(Items from a data source)
==================================================
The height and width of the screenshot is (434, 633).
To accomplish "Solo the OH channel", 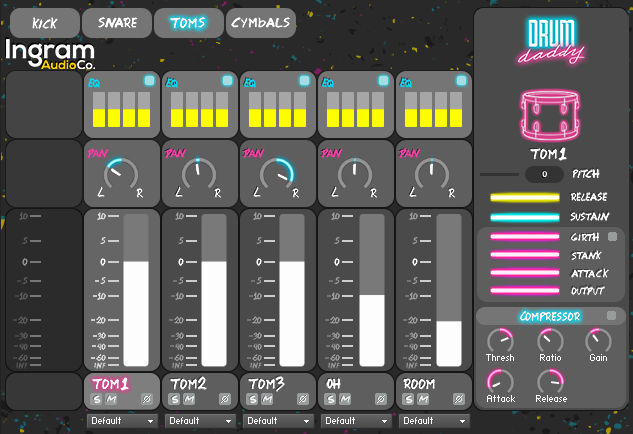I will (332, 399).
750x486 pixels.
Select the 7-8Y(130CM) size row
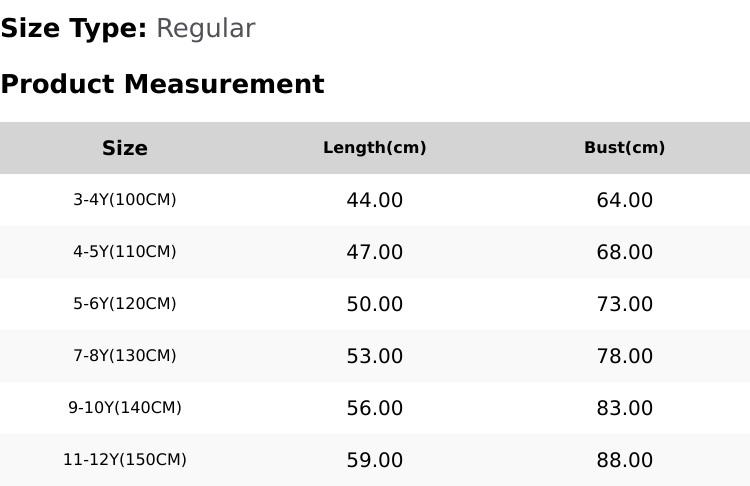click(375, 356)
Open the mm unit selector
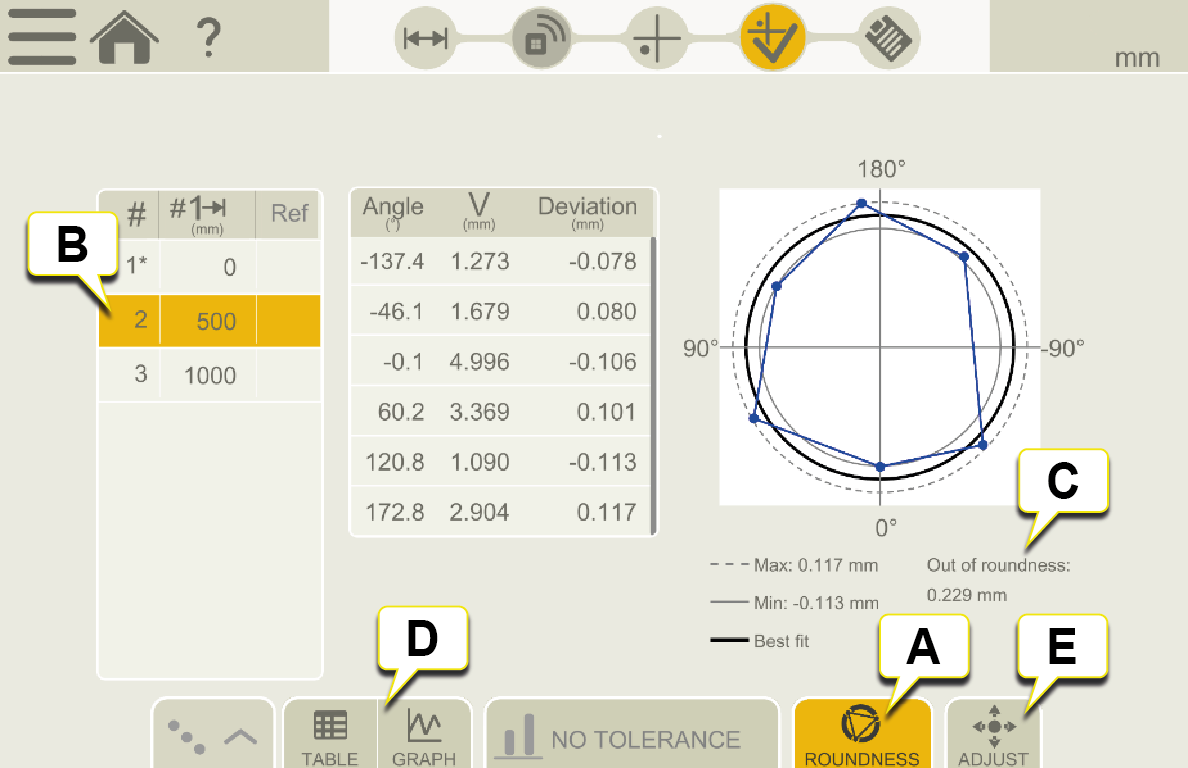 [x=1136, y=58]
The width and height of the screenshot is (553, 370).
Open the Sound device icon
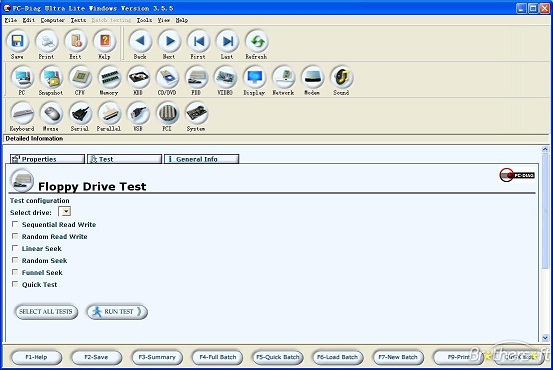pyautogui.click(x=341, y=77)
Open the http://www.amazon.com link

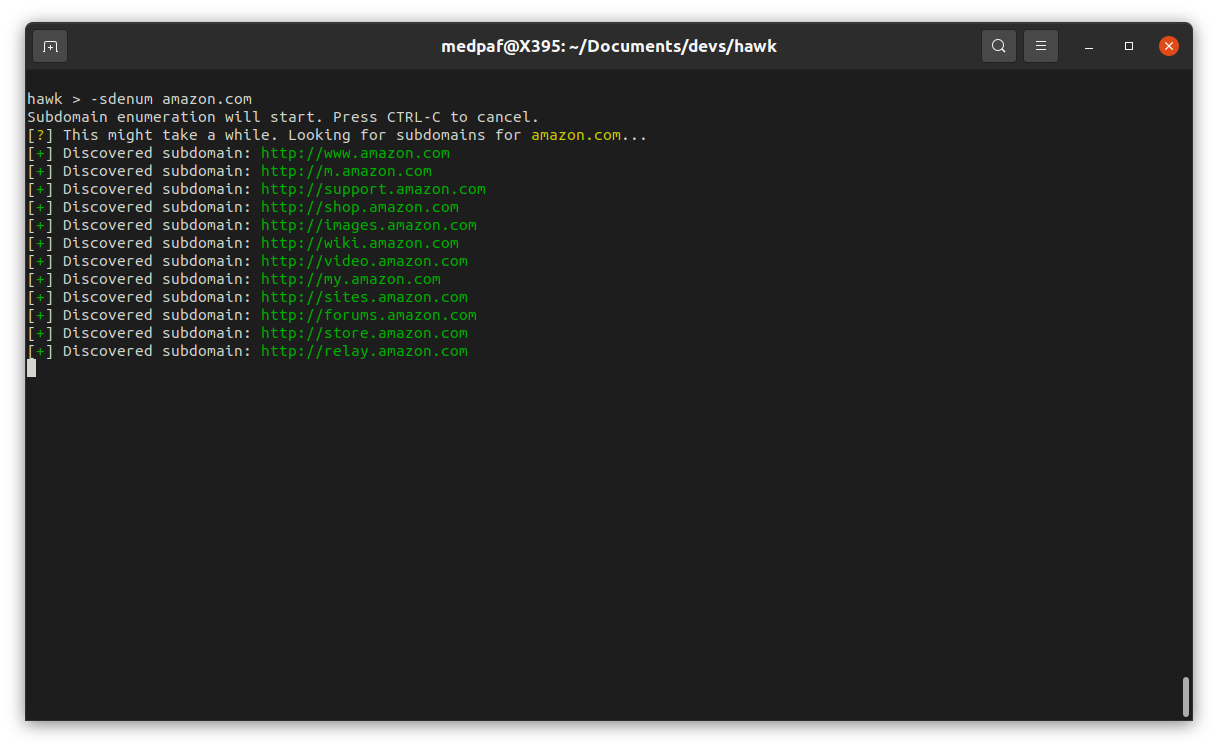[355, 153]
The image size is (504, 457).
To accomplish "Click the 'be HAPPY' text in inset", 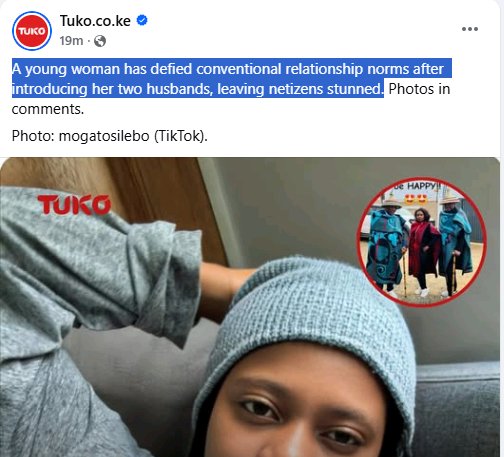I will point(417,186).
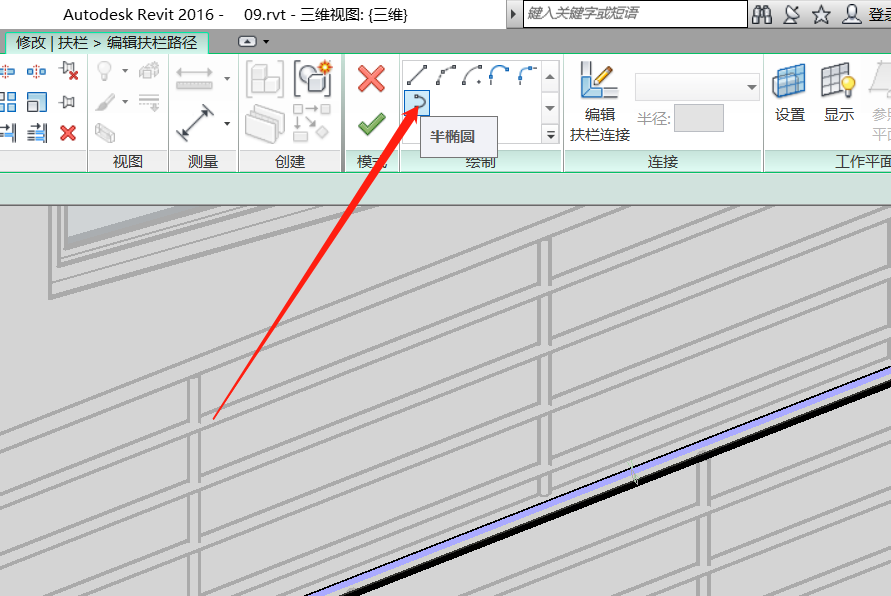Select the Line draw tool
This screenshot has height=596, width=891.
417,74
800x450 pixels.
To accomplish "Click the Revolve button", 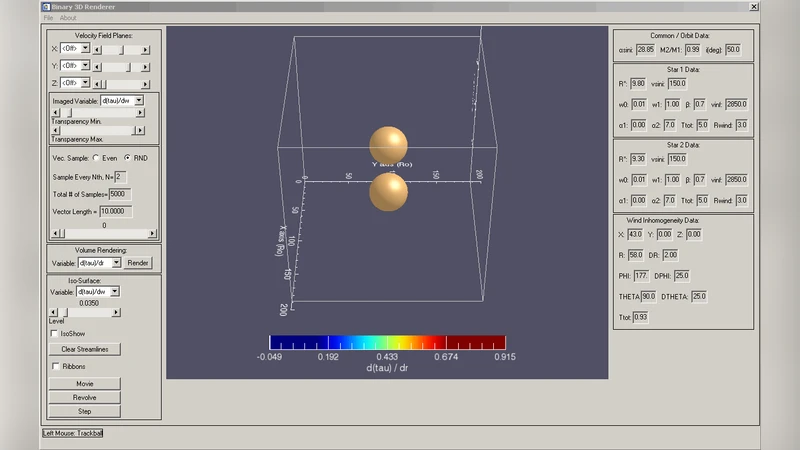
==================================================
◆ Exercise requirements:
Please reproduce, word for word, only the lines from the line that holds "800x450 pixels." through the final line of the entries above, omitting any pictures.

◆ Solution to this task:
800x450 pixels.
To accomplish "Click the Revolve button", 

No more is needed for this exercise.